BİR STARTUP OLARAK FİLM!
SUNDANCE Film Festivali bu yıl, ‘En İyi Film Ödülü’nü Tolga Karaçelik’in ‘Kelebekler’ filmine verdi. Dünyanın en önemli 5 festivalinden biri sayılan ve her sene yeni sinemacıları dünya piyasasına kazandıran bu önemli festivalde ilk defa bir Türk filmi bu ödüle layık görüldü. Bu başarının arkasında ne var diye merak edip Tolga Karaçelik’e ulaştım.
18 GÜNDE ÇEKİLEN FİLM!
‘Kelebekler’ ödül alınca, büyük bir prodüksiyon olduğunu düşündüm. Muhakkak Kültür Bakanlığı desteği almıştır diye aklımdan geçirdim. Avrupa Birliği ya da yabancı başka fonların desteği de olabilir diye düşündüm. Gelin görün ki bu film andığım bu desteklerin hiçbirini almadan çekilmiş. Tamamen kişisel kaynaklarla ve 18 günde çekilen bir film ‘Kelebekler’! Tolga Karaçelik, ödülü alırken bakın ne dedi: “Bu ödül, bu filmin 18 günde çekilmesini sağlayan ekibime... Çaycısından aktörüne, yapım ekibimden teknik ekibe... Bunu biz yaptık, artık herkesin. Biz bu filmi 18 günde, yasaklı, parasız çektik. Bunun genç sinema öğrencileri için anlamı çok kıymetli. Çok mutluyum...”

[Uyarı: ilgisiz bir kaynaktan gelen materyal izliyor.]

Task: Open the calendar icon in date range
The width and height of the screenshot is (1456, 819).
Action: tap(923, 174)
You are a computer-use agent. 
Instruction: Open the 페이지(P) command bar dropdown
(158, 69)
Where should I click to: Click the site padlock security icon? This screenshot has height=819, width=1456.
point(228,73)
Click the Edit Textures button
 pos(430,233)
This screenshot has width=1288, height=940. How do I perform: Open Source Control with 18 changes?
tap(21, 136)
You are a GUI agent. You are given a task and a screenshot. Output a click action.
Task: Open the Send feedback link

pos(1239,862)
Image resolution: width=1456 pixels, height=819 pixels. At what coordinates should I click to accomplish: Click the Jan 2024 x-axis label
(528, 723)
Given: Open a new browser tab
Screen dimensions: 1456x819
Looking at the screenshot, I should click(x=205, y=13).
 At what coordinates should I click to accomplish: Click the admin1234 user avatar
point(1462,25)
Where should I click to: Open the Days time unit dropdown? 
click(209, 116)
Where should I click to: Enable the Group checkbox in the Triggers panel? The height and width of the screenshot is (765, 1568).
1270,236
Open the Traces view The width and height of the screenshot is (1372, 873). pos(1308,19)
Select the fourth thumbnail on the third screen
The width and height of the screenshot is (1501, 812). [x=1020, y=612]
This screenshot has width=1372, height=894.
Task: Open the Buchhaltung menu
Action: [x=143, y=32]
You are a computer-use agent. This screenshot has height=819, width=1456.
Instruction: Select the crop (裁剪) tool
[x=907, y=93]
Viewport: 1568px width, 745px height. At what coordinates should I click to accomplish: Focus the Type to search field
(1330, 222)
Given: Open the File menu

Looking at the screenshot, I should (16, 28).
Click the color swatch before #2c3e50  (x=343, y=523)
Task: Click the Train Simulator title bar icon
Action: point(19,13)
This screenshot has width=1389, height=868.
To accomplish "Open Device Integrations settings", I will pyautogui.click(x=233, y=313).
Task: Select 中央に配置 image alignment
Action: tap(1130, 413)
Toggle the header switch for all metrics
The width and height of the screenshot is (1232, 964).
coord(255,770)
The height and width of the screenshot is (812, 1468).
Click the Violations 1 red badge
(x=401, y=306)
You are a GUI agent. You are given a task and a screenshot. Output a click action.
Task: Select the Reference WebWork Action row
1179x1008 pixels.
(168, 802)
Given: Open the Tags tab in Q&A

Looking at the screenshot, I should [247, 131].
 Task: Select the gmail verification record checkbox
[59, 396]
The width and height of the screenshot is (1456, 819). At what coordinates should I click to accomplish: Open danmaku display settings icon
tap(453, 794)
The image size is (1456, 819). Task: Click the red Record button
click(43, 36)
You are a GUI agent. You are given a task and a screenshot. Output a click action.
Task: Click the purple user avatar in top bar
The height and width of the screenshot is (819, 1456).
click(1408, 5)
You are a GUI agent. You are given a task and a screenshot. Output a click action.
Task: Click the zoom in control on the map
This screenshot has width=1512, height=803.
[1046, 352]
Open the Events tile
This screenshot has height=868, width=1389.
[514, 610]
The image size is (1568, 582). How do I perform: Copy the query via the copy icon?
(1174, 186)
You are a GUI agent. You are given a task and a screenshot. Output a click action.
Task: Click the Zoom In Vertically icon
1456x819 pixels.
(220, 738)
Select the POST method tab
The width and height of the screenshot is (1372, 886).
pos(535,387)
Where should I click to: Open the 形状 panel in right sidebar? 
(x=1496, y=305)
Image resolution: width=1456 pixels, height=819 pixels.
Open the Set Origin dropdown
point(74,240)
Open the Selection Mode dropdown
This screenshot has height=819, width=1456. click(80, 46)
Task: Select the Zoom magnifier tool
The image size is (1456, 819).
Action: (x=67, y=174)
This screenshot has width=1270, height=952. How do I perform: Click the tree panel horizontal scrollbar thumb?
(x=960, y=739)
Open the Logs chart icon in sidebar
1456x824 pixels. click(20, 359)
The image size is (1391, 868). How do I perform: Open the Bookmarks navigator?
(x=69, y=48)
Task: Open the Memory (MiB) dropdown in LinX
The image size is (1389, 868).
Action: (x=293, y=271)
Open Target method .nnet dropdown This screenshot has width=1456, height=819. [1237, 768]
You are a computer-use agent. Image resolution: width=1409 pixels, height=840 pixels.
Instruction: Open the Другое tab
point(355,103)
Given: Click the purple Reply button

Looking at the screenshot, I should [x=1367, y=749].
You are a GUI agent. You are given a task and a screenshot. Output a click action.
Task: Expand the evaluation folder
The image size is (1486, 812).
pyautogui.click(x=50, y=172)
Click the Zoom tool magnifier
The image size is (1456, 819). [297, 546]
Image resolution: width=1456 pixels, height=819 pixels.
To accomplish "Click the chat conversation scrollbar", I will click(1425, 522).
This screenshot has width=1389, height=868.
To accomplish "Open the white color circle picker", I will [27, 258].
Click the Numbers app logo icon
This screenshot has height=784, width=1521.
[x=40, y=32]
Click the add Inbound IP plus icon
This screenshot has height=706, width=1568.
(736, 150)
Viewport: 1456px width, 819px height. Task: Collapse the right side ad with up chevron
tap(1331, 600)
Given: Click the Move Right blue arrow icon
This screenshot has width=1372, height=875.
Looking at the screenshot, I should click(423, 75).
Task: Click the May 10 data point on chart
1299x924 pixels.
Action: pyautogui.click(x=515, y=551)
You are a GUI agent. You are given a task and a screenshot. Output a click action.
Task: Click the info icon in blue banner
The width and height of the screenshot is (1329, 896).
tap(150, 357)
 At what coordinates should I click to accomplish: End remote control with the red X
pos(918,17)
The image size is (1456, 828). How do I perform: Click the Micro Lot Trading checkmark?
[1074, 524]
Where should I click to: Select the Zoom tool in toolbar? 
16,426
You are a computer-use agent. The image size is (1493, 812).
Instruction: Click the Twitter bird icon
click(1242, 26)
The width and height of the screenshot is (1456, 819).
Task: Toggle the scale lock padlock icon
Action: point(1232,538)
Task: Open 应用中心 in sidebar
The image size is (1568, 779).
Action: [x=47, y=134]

Bence ‘Kelebekler’ aynı zamanda başarılı bir startup projesi. Sıfır özkaynakla, kafasına koyduğunu imkânsızlıklara rağmen yapmak isteyen bir girişimci hikâyesi yani. Tabii bizde startup deyince akla hemen teknolojiye dayalı girişim geliyor ama öyle olmak zorunda değil. Hayatın her alanında eski usulleri hiçe sayan yeni girişimler çıkarmak mümkün. Tolga Karaçelik, bunu film sektöründe yapmış. Sıfır devlet desteğiyle, ‘crowdsourcing’ yoluyla yani kitlesel fonlamayla ve gönüllü desteğiyle gerçekleştirilen bir film Kelebekler.
ÇEKMEK ZORUNDA OLDUĞUN İÇİN ÇEKERSİN!
Karaçelik’e Twitter üzerinden ulaşıp bu başarıyı neye borçlu olduğunu sorunca aldığım yanıt imkânsızlıklardan şikâyet eden her genç sinemacının kulağına küpe olacak nitelikte: “Bir filmi çekmek zorunda olduğun için çekersin, yapılabilir olduğu için değil! O hikâyeyi anlatmazsan devam edemeyeceğin için çekersin. ‘Gişe Memuru’, ‘Sarmaşık’, ‘Kelebekler’ ve yeni yazdığım senaryo hep böyle hikâyelerdir benim için.”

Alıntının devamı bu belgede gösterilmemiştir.